Briefly, the copyright issues in the complaint concern:

  • creating datasets for training and replicating extensive copies of The Times' works;
  • training the GPT model by mapping and allowing the model to recall and reproduce specific pieces of information, phrases, or even larger text segments that it has encountered during training in a process called "memorisation";
  • storing, processing and reproducing the Times' works, which have been "memorized" leading to unauthorised reproduction;
  • disseminating generative output containing copies and derivatives of the Times' works;
  • Microsoft's liability for assisting and contributing to the infringement by providing infrastructure and a range of other services and software;
  • OpenAI and Microsoft's liability in contributing to end users infringement in generating output;
  • and whether the US "fair use" defence6 applies in serving a new "transformative" purpose.

However, it is the unauthorised use of trade marks in the generative output and also dilution of the trademarks by associating them with inaccurate content that is the focus of this article.
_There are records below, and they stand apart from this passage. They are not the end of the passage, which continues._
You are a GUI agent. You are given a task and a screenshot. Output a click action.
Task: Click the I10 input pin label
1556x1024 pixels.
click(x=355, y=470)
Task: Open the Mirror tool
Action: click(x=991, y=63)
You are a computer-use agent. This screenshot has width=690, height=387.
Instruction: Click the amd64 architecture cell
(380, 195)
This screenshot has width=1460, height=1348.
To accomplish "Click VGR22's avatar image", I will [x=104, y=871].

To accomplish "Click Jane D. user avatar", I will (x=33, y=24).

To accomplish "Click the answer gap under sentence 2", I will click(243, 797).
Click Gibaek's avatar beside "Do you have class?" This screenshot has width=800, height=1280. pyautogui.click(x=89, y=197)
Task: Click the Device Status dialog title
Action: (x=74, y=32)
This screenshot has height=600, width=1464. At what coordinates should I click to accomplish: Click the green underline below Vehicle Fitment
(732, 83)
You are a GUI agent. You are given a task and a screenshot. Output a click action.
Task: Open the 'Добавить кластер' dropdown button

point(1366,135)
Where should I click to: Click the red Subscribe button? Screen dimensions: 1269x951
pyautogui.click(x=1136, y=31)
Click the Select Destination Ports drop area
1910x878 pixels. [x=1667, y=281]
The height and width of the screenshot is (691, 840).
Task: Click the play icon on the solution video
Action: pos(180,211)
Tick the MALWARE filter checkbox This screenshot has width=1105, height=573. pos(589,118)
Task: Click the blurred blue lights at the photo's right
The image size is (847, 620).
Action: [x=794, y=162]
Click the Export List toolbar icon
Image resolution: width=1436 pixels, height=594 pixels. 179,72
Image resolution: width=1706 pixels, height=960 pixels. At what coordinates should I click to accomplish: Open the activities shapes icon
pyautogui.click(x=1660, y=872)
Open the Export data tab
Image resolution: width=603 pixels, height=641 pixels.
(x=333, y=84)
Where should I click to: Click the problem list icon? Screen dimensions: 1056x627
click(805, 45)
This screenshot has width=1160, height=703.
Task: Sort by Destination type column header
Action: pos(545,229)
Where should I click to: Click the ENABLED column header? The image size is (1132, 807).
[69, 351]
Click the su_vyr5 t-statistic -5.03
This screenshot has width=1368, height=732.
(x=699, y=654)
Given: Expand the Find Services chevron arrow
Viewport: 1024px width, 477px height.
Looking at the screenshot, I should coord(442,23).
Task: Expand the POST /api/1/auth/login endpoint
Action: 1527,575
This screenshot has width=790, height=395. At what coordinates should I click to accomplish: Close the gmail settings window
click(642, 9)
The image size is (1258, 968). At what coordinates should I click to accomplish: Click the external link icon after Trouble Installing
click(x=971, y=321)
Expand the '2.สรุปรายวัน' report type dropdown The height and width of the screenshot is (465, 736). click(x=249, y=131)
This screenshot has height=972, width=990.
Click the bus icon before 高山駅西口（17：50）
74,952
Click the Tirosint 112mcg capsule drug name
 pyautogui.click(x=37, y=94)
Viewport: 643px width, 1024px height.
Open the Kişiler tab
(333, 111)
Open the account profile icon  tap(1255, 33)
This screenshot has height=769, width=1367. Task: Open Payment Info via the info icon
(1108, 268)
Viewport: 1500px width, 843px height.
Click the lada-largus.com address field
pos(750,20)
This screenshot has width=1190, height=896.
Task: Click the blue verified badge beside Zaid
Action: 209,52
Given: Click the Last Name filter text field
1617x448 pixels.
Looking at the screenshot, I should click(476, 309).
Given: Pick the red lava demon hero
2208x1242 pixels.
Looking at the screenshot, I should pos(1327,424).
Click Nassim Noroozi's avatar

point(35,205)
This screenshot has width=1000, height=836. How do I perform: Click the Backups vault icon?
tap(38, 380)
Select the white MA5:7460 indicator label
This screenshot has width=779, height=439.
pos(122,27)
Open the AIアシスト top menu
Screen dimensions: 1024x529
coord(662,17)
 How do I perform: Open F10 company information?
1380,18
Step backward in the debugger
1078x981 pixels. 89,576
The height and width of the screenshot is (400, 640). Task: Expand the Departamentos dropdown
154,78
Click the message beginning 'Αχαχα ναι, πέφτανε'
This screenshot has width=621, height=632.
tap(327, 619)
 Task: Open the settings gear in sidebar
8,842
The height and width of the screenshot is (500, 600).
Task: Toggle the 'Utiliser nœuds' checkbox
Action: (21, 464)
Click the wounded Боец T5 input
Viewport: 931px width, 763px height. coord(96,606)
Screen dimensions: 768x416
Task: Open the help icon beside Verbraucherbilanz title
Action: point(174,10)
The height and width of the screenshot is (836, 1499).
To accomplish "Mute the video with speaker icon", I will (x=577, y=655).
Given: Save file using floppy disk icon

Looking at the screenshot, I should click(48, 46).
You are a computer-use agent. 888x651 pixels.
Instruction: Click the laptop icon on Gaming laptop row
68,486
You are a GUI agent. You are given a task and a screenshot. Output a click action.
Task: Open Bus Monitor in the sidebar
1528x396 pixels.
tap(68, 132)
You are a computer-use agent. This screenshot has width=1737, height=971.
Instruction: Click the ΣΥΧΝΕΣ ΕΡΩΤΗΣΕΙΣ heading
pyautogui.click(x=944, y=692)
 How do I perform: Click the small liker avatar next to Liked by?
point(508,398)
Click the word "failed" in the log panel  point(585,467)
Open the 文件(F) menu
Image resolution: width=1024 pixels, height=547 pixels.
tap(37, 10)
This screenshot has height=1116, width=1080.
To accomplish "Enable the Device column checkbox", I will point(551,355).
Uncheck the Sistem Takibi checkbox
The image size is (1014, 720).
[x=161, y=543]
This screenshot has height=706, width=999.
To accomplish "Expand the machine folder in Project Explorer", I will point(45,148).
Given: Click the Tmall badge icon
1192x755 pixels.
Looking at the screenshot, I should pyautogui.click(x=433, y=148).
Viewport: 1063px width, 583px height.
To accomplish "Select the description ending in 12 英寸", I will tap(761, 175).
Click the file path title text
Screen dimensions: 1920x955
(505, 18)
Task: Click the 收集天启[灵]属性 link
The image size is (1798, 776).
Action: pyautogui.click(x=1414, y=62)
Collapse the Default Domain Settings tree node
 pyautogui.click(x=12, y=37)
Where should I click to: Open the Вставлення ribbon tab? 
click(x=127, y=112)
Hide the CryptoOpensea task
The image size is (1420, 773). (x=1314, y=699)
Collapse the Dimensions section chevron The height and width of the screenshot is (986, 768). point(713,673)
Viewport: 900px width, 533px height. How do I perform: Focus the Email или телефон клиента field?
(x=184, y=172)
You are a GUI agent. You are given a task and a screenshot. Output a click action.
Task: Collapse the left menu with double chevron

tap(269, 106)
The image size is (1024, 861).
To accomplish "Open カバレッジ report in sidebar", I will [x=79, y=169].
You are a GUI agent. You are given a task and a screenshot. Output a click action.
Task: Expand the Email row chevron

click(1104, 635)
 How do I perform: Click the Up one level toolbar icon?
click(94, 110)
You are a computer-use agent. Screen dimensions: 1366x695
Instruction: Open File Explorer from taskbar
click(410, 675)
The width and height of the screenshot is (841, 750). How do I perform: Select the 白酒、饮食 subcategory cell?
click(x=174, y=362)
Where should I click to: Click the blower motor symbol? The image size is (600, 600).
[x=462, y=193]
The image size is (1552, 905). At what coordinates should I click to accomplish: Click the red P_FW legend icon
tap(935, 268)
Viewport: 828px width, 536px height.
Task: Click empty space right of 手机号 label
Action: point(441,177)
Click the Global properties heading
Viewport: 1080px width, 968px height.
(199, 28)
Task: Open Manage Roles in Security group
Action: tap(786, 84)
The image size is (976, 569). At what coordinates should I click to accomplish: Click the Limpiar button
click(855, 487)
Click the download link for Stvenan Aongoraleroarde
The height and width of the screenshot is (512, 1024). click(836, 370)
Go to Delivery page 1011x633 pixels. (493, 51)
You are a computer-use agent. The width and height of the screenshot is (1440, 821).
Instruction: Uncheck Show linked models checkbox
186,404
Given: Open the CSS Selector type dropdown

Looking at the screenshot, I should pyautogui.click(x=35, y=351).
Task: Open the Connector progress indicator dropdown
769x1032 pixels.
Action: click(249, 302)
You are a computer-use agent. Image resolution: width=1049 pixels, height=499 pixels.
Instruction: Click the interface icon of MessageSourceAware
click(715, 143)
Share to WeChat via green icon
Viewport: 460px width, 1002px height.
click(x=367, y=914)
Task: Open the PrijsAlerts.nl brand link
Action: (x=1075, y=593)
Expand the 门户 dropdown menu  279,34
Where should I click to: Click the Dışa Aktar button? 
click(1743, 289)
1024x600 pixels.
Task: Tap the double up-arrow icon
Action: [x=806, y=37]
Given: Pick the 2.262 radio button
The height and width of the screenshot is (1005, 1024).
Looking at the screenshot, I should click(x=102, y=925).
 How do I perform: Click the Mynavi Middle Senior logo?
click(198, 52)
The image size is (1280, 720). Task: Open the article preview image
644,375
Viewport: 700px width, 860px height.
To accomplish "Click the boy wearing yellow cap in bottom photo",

The New York Times is claiming that the potential for AI chatbots to "hallucinate" and thus potentially attribute incorrect information to the New York Times as a source material is trade mark infringement and threatens high-quality journalism.

The complaint states that:

ChatGPT defines a "hallucination" as "the phenomenon of a machine, such as a chatbot, generating seemingly realistic sensory experiences that do not correspond to any realworld input." Instead of saying, "I don't know," Defendants' GPT models will confidently provide information that is, at best, not quite accurate and, at worst, demonstrably (but not recognizably) false. And human reviewers find it very difficult to distinguish "hallucinations" from truthful output."

Reminiscent to the HAL 9000 computer in Stanley Kubrick's 1968 epic science fiction film: 2001: A Space Odyssey!

By way of an example, The Times complaint alleges that:

In response to a query asking for New York Times articles about the Covid-19 Pandemic, ChatGPT's API returned a response with fabricated article titles and hyperlinks that purport to have been published by The Times. The Times never published articles with these titles, and the hyperlinks do not point to a live website.

It is claimed that these "hallucinations" mislead users as to the source of the information they are obtaining, leading them to incorrectly believe that the information provided has been vetted and published by The Times. That "hallucination" potentially dilutes the repute (accuracy) of the New Times brand and may "undermine and damage The Times's relationship with its readers and deprive The Times of subscription, licensing, advertising, and affiliate revenue."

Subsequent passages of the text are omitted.